**Challenges**:
(a) Reproduce the passage of the Iran-contra article between "Leiwant told Mattes" and "high Justice Department officials.", inclusive.
(b) Carry the article on the alleged Justice Department cover-up in Miami forward from its final sentence.

**Article**:
In his testimony before the congressional committees investigating the Iran-contra affair, which begins today, Attorney General Edwin Meese III will probably be asked about a possible Justice Department cover-up of one aspect of the affair. The alleged cover-up, which reportedly took place at least eight months before Mr. Meese's public disclosure of the scandal last November, involved an investigation by the United States attorney's office in Miami into a secret resupply network for the contra rebels seeking to overthrow the Nicaraguan government.
Questions about the possible cover-up gathered momentum over the past two weeks because of the testimony of former national-security adviser John Poindexter to the Iran-contra committees and the testimony elsewhere on Capitol Hill of a Florida attorney named David Leiwant.
Mr. Leiwant, who testified in closed session last Thursday before the House Judiciary Subcommittee on Crime, is a lawyer in the appellate division of the US attorney's office in Miami. In addition to his congressional testimony, Leiwant has told his story to at least one US senator and ranking Senate staff aides, as well as to John Mattes, a Miami public defender.
Amid allegations that the Justice Department and US attorney in Miami Leon Kellner's office orchestrated a cover-up, activities by Mr. Kellner and an aide, Jeff Feldman, are being looked into by the House subcommittee, which is chaired by Rep. William J. Hughes (D) of New Jersey.
Leiwant, according to both Senate sources and Mr. Mattes, told them that on April 4, 1986, that he was called into Kellner's office while Feldman was briefing Kellner on the trip that the assistant US attorney had just made to Costa Rica. Leiwant stated that in Costa Rica, Feldman had uncovered the general pattern of allegedly illegal arms shipments from the US to the contras. Feldman also discovered the outlines of Oliver North's private aid network. According to testimony in the Iran-contra hearings, Feldman showed then-US Ambassador to Costa Rica Lewis Tambs a rough organizational chart of the network.
Leiwant told Mattes and Senate sources that Feldman said he believed he had enough evidence to convene a grand jury. But Leiwant further said, according to the sources, that Kellner told Feldman that the US attorney had just been on the phone with important people in Washington, implying that these people were high Justice Department officials.
Kellner reportedly said to Feldman: ``Don't you understand that we're under a lot of pressure from Washington to go slow on this thing? Aren't you aware that there's a vote on this [US government aid to the contras] coming?''
According to Senate sources, Leiwant told the senator and staff members that the overheard conversation clearly indicated to him, as a lawyer, that Kellner was engaged in a ``cover-up'' at the behest of ``Washington,'' which he understood to refer to Justice Department officials.

**Material**:
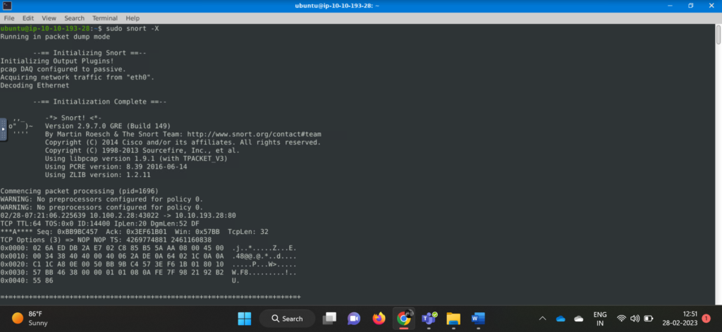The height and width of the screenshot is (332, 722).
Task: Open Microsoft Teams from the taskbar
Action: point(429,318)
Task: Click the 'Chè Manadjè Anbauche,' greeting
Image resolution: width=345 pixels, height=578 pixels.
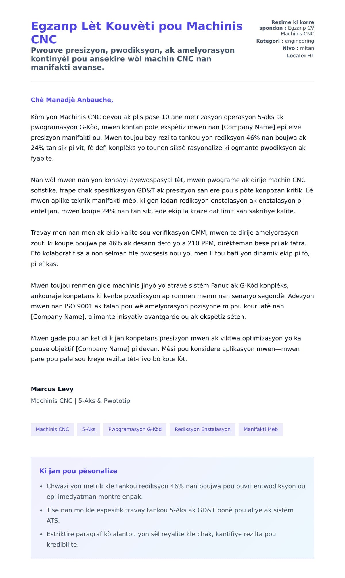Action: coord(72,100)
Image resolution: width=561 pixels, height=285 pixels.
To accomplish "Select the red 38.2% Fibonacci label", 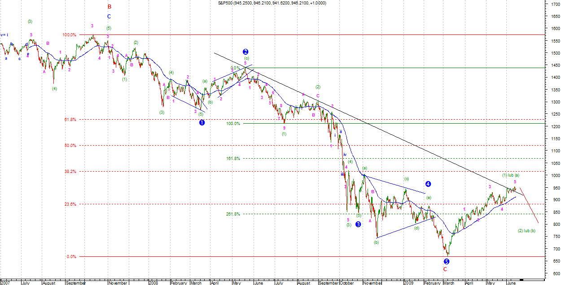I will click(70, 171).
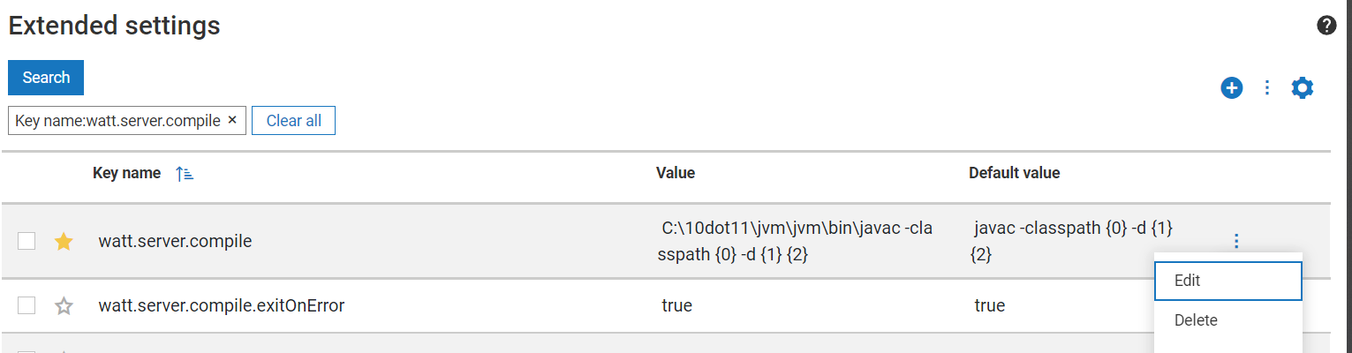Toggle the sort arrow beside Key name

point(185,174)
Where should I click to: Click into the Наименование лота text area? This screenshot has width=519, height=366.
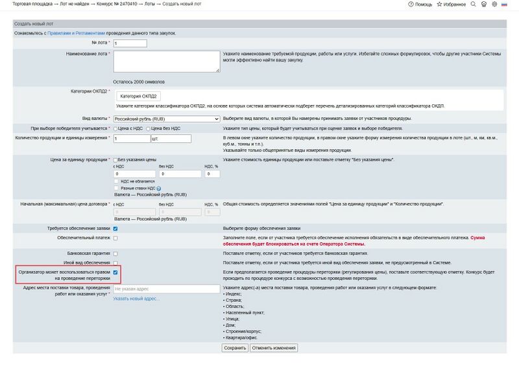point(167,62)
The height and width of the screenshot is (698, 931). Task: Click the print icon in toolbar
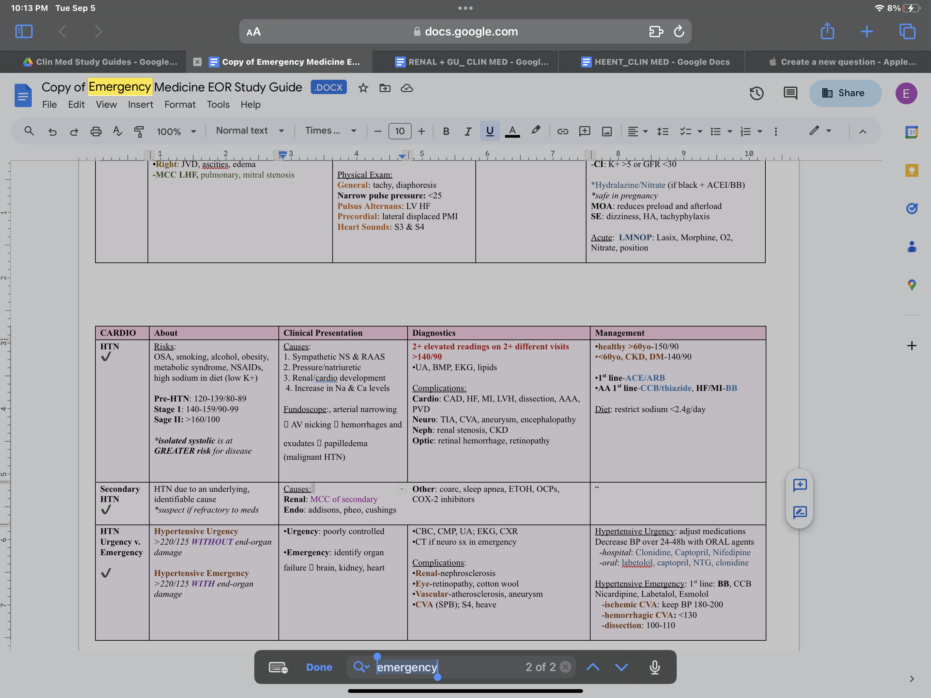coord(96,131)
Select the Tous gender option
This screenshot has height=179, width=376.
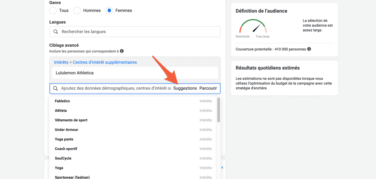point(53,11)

--

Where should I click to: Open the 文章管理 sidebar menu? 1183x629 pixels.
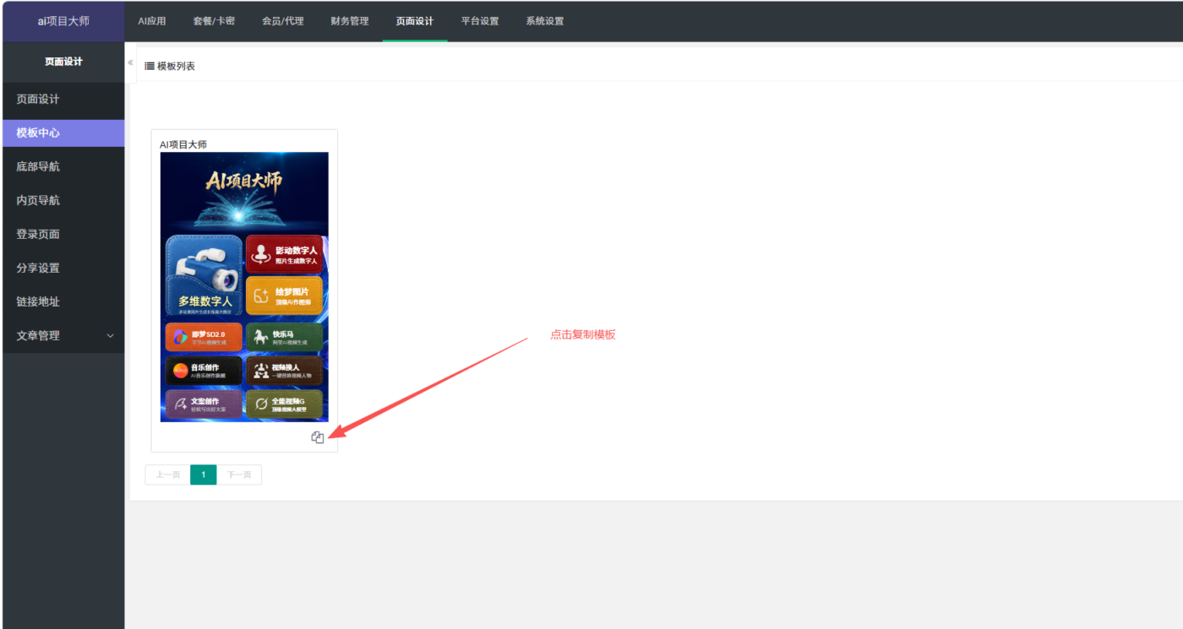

**Responses to the tasks**:
(a)
Leiwant told Mattes and Senate sources that Feldman said he believed he had enough evidence to convene a grand jury. But Leiwant further said, according to the sources, that Kellner told Feldman that the US attorney had just been on the phone with important people in Washington, implying that these people were high Justice Department officials.

(b)
In fact, no grand jury was convened in Miami to investigate the matter until late November 1986, after the Iran-contra affair was disclosed by Meese and after last year's congressional elections.
Leiwant's interpretation of the conversation between Kellner and Feldman is strengthened by an incident during Admiral Poindexter's testimony to the Iran-contra panel on July 21.
Rep. Peter Rodino Jr. (D) of New Jersey stated that, according to Poindexter's log books, the then-national-security adviser had been briefed on March 24, 1986, by then-Deputy Attorney General Lowell Jensen about the Miami gun-running probe. Congressman Rodino then produced a classified memo, which he handed to Poindexter's lawyer.
This memo came from Mr. Jensen and was addressed to Deputy Assistant Attorney General Mark Richards. Poindexter's lawyer emphasized that the admiral's name was not in the memo, and then proceeded to read part of it.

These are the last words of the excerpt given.